Precipitation Estimation Using Combined Radar and Microwave Radiometer Observations from GPM- Initial Studies

Monday, 15 December 2014: 8:45 AM
William S Olson1, Mircea Grecu2, Stephen J Munchak3, Steven F McLaughlin4, Ziad S Haddad5, Kwo-Sen Kuo3, Lin Tian2, Benjamin T Johnson1 and Hirohiko Masunaga6, (1)Joint Center for Earth Systems Technology, Baltimore, MD, United States, (2)Goddard Earth Sciences Technology and Research, Greenbelt, MD, United States, (3)Earth System Science Interdisciplinary Center, COLLEGE PARK, MD, United States, (4)Science Systems and Applications, Inc., Lanham, MD, United States, (5)Jet Propulsion Laboratory, Pasadena, CA, United States, (6)Nagoya University, Nagoya, Japan
In the Global Precipitation Measurement (GPM) mission, the Dual-Frequency Precipitation Radar - GPM Microwave Imager (DPR-GMI) combined radar-radiometer precipitation algorithm will provide, in principle, the most accurate and highest resolution estimates of surface rainfall rate and precipitation vertical structure from a spaceborne observing platform. In addition to direct applications of these precipitation estimates, they will serve as a crucial reference for cross-calibrating passive microwave precipitation profile estimates from the GPM radiometer constellation. And through the microwave radiometer estimates, the combined algorithm calibration will ultimately be propagated to GPM infrared-microwave multisatellite estimates of surface rainfall.
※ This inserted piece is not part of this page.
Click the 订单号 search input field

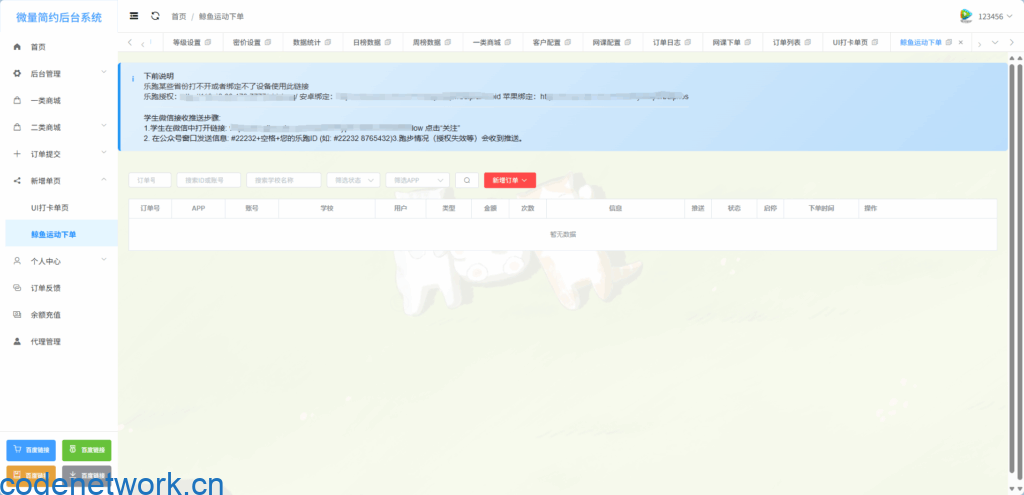coord(149,180)
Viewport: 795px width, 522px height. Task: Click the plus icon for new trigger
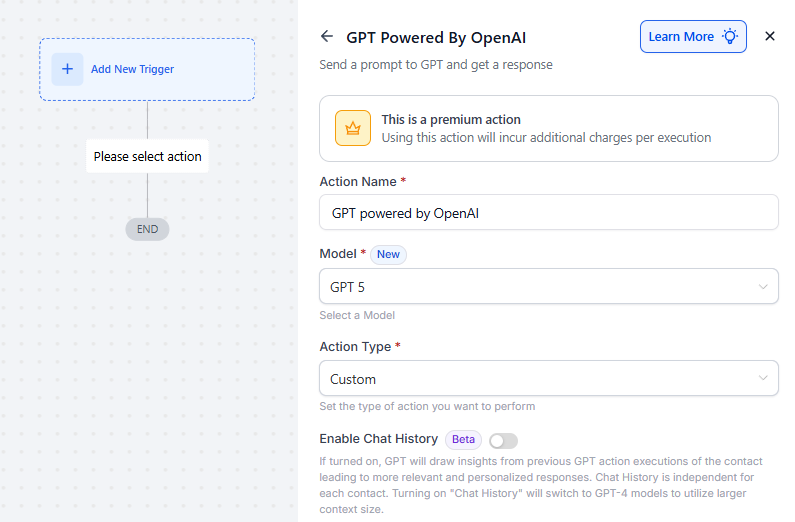pos(67,69)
The GPM combined DPR-GMI precipitation algorithm is based upon an ensemble filtering technique. At each DPR footprint location, an initial estimate is made of the distribution of possible precipitation profiles consistent with DPR Ku reflectivity observations and a priori information regarding the intercepts of the assumed size distributions of precipitation particles and parameters describing environmental conditions. This Ku-consistent profile distribution is filtered using coincident DPR Ka reflectivities, the vertical path-integrated attenuation at Ku and Ka bands, and GMI brightness temperature observations. The resulting filtered distribution of precipitation profiles is consistent with all of the available data and a priori information; the mean of the profiles gives the best estimate of precipitation, and the standard deviation is a measure of the uncertainty of that estimate.
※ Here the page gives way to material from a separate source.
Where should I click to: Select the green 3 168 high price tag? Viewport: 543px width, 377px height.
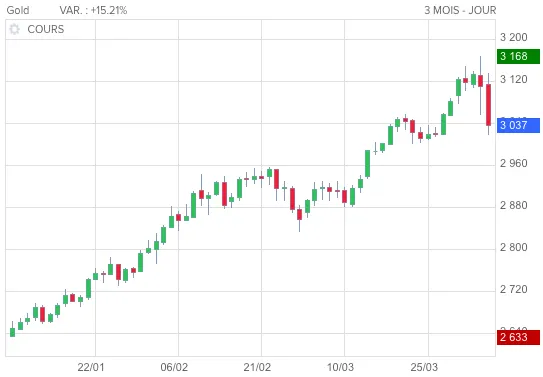pos(518,56)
The DPR-GMI algorithm will be evaluated by comparing estimated reflectivity and precipitation profiles against ground-based polarimetric radar data, and also by checking that the “best fit” precipitation distributions lead to forward radiative model simulations that are generally unbiased with respect to the observations. The impacts of multiple scattering, footprint subgrid-scale variability, representation of precipitation particle size distributions, scattering properties of ice-phase precipitation, and surface characteristics on forward radiative modeling and estimated precipitation will be discussed at the conference.